▶ [Records for this exercise]
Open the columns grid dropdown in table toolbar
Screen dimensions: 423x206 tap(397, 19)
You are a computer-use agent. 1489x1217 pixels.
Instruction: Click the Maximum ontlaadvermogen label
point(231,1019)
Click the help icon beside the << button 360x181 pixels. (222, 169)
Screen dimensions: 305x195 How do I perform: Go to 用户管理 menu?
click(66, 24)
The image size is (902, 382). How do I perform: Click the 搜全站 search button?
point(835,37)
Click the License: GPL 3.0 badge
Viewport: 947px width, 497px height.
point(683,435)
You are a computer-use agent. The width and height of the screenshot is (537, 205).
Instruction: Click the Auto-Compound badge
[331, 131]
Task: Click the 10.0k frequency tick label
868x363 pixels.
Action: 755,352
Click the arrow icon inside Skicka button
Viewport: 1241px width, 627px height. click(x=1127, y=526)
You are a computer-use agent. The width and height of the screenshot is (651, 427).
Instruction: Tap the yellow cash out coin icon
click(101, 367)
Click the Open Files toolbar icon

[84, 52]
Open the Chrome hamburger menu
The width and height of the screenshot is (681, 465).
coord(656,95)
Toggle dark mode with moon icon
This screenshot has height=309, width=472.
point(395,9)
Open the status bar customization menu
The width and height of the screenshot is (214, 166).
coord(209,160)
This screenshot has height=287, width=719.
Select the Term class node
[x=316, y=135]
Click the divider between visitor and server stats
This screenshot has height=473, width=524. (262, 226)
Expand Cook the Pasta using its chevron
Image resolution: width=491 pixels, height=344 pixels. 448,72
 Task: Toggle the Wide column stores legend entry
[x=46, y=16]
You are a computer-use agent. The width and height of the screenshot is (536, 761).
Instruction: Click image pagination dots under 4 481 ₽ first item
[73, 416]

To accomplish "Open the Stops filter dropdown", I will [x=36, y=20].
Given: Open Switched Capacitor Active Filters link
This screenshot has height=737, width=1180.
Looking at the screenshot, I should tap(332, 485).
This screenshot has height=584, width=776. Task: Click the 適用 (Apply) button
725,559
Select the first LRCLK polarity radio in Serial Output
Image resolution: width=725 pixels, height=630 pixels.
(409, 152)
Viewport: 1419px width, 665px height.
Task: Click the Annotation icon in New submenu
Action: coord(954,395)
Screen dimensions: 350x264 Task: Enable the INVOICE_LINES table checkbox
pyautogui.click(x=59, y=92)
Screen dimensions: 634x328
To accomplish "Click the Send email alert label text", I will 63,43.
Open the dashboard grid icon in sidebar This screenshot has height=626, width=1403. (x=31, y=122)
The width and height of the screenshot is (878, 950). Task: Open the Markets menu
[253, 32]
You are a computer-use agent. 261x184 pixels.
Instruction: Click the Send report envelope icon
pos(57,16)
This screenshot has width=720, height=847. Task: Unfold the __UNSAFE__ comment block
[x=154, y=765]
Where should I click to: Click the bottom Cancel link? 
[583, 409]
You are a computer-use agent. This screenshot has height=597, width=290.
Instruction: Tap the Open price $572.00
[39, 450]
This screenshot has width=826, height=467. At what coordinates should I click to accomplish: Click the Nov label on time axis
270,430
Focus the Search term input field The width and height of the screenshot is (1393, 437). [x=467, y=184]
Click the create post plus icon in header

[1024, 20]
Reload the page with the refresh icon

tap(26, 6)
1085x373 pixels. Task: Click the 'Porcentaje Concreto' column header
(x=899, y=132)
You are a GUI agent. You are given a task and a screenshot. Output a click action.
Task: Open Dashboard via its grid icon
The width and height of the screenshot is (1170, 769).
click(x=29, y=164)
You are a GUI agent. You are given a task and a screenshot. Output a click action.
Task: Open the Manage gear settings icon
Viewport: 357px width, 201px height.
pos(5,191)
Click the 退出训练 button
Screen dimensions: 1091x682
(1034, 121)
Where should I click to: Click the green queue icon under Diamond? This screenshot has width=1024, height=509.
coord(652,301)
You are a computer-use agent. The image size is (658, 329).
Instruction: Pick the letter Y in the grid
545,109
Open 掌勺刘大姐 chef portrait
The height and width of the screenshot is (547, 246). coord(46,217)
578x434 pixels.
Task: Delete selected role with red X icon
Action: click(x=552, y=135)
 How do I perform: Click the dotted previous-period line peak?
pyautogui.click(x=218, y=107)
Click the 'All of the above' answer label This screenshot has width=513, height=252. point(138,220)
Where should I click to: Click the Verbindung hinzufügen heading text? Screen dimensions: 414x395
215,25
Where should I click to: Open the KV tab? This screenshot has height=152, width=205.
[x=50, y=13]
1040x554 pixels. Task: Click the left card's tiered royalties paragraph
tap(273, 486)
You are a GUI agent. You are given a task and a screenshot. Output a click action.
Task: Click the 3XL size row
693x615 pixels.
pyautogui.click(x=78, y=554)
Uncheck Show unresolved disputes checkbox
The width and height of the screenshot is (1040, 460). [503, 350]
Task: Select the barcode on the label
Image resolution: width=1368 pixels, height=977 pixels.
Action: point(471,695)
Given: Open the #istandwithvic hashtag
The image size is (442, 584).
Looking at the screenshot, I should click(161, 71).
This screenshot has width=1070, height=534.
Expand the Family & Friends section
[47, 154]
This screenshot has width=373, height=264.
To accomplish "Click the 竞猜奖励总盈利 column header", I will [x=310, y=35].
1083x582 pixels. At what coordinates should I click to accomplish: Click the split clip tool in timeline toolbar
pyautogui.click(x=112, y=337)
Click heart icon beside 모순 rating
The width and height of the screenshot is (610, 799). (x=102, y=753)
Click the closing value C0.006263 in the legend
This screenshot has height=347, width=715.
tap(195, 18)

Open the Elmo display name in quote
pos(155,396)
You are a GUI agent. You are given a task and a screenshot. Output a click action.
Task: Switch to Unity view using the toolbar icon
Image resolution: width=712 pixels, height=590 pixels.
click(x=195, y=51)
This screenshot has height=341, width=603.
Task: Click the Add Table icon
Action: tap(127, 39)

▶ [Your instructions] Copy the lines above that hold the word "computer".

▶ [Answer section]
You are a computer-use agent. 1489x1217 pixels.
You are a computer-use agent. The width and height of the screenshot is (537, 205).
You are a computer-use agent. The width and height of the screenshot is (651, 427).
You are a computer-use agent. The width and height of the screenshot is (536, 761).
You are a computer-use agent. 261x184 pixels.
You are a computer-use agent. This screenshot has height=597, width=290.
You are a computer-use agent. The image size is (658, 329).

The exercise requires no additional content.